* _Selected text_

▼

Uptake of leucine, chitin, and iron by prokaryotic groups during spring phytoplankton blooms induced by natural iron fertilization off Kerguelen Island (Southern Ocean)

Iron and carbon are essential for microbial heterotrophic activity, but the bioavailability of these elements is low in surface waters of the Southern Ocean. Whether the access to iron and carbon differs among phylogenetic groups of prokaryotes is barely known. To address this question we used iron (⁵⁵FeCl₃), and the carbon compounds chitin (³H-Diacetylchitobiose) and leucine (³H-leucine) as model substrates in combination with MICRO-CARD-FISH during spring phytoplankton blooms induced by natural iron fertilization off Kerguelen Island (KErguelen Ocean and Plateau compared Study 2—KEOPS2; October-November 2011). The application of probes at broad phylogenetic levels indicated an overall similar community composition in surface waters at the 8 investigated sites. The relative contributions of the prokaryotic groups to abundance revealed a strong positive relationship with their respective contributions to the leucine-active community (p < 0.0001; r = 0.93). This relationship was much weaker for chitin (p < 0.001; r = 0.51) and absent for iron (p > 0.05; r = 0.26). These results suggest preferential uptake of iron and chitin by some prokaryotic groups. SAR11 and Cytophaga-Flavobacterium-Bacteroides (CFB) were the dominant contributors to the leucine-active community, while CFB and Archaea had the highest contributions to the chitin-active community. By contrast, Gammaproteobacteria, including SAR86, and CFB revealed the highest contributions to the iron-active community. We found several correlations between the group-specific fractions of active cells for a given substrate and most of them included CFB, pointing to the potential importance of microbial interactions for iron and carbon cycling in the Southern Ocean.

▲

* _Dataset extract_
▼

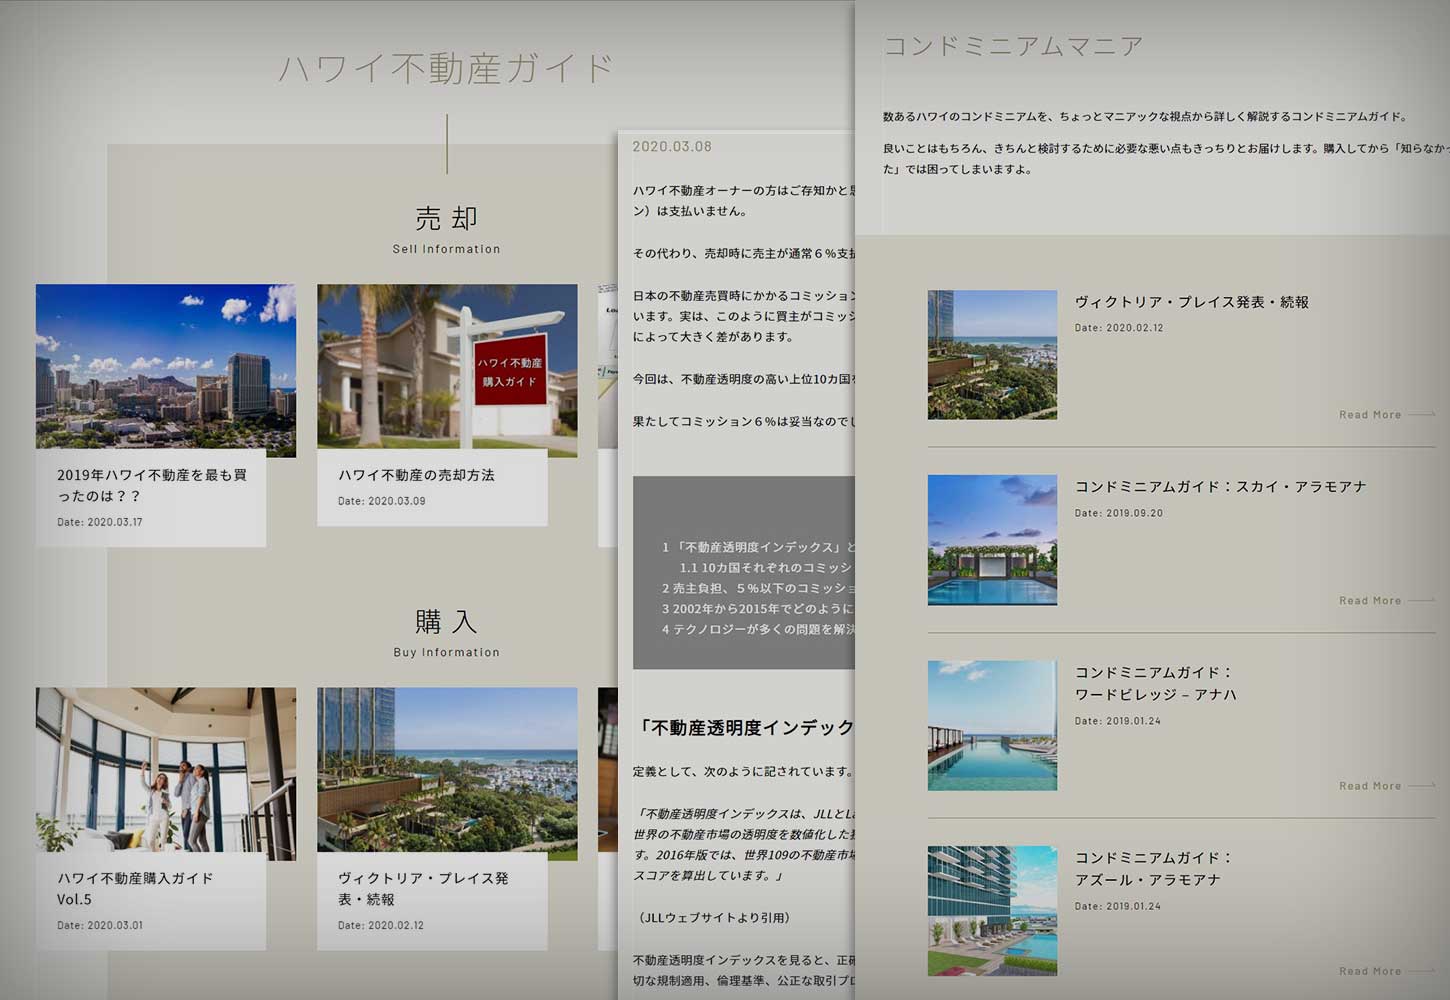
Task: Click the ハワイ不動産ガイド page heading
Action: (x=446, y=68)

▲

* _Problem 1_
From the Kerguelen abstract, print the passage starting at "Uptake of leucine, chitin, and" and ending at "Island (Southern Ocean)".
* _Problem 2_
Rewrite the paragraph of the Kerguelen abstract that opens with "Iron and carbon are essential" as a shorter version that keeps its main facts.

* _Written reply 1_
Uptake of leucine, chitin, and iron by prokaryotic groups during spring phytoplankton blooms induced by natural iron fertilization off Kerguelen Island (Southern Ocean)

* _Written reply 2_
Microbial heterotrophic activity needs iron and carbon, but both have low bioavailability in Southern Ocean surface waters. Little is known about whether prokaryotic groups differ in their access to them. To test this, the study combined MICRO-CARD-FISH with three model substrates: iron (⁵⁵FeCl₃), chitin (³H-Diacetylchitobiose) and leucine (³H-leucine). The work took place during spring phytoplankton blooms caused by natural iron fertilization off Kerguelen Island (KEOPS2, October-November 2011).

Broad phylogenetic probes showed a similar community composition in surface waters at all 8 sites. A group's share of abundance closely matched its share of the leucine-active community (p < 0.0001; r = 0.93). This match was weaker for chitin (p < 0.001; r = 0.51) and absent for iron (p > 0.05; r = 0.26), which suggests that some groups take up iron and chitin preferentially.

- Leucine: SAR11 and CFB contributed most.
- Chitin: CFB and Archaea contributed most.
- Iron: Gammaproteobacteria (including SAR86) and CFB contributed most.

Most correlations between group-specific active fractions involved CFB. This points to the possible importance of microbial interactions for iron and carbon cycling in the Southern Ocean.